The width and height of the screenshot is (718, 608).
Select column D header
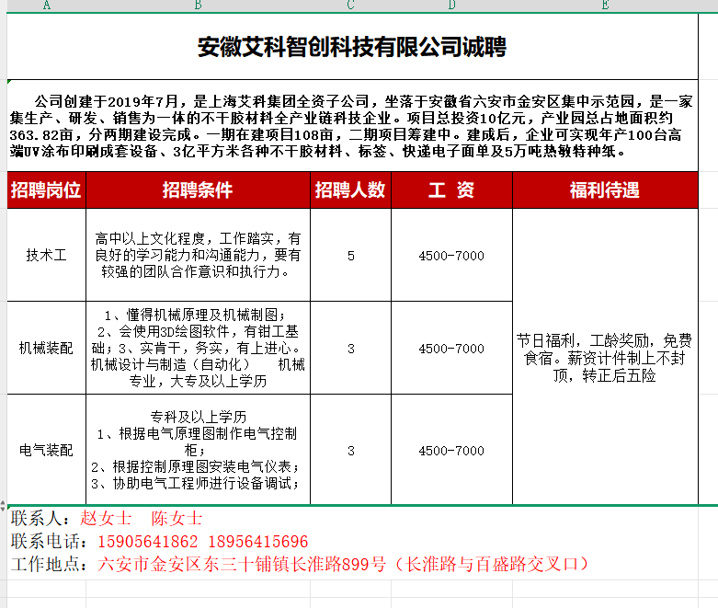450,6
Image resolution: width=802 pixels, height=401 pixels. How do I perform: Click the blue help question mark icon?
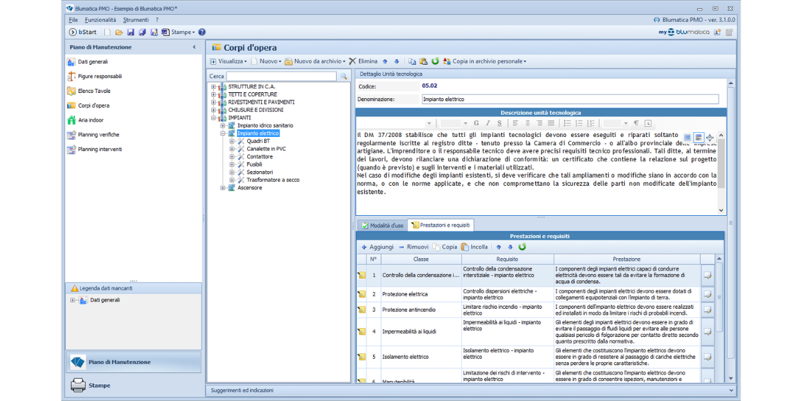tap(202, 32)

#####

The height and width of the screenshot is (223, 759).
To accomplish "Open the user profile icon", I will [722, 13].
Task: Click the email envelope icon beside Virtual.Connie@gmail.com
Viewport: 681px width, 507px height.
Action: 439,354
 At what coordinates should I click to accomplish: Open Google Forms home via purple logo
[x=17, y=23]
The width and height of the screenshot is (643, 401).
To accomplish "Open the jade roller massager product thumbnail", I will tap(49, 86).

#####

*Your assignment*: Find the word "will" in the listing and copy each line that contains it.

*Answer box*:
To accomplish "Open the user profile icon", I will [722, 13].
To accomplish "Open the jade roller massager product thumbnail", I will tap(49, 86).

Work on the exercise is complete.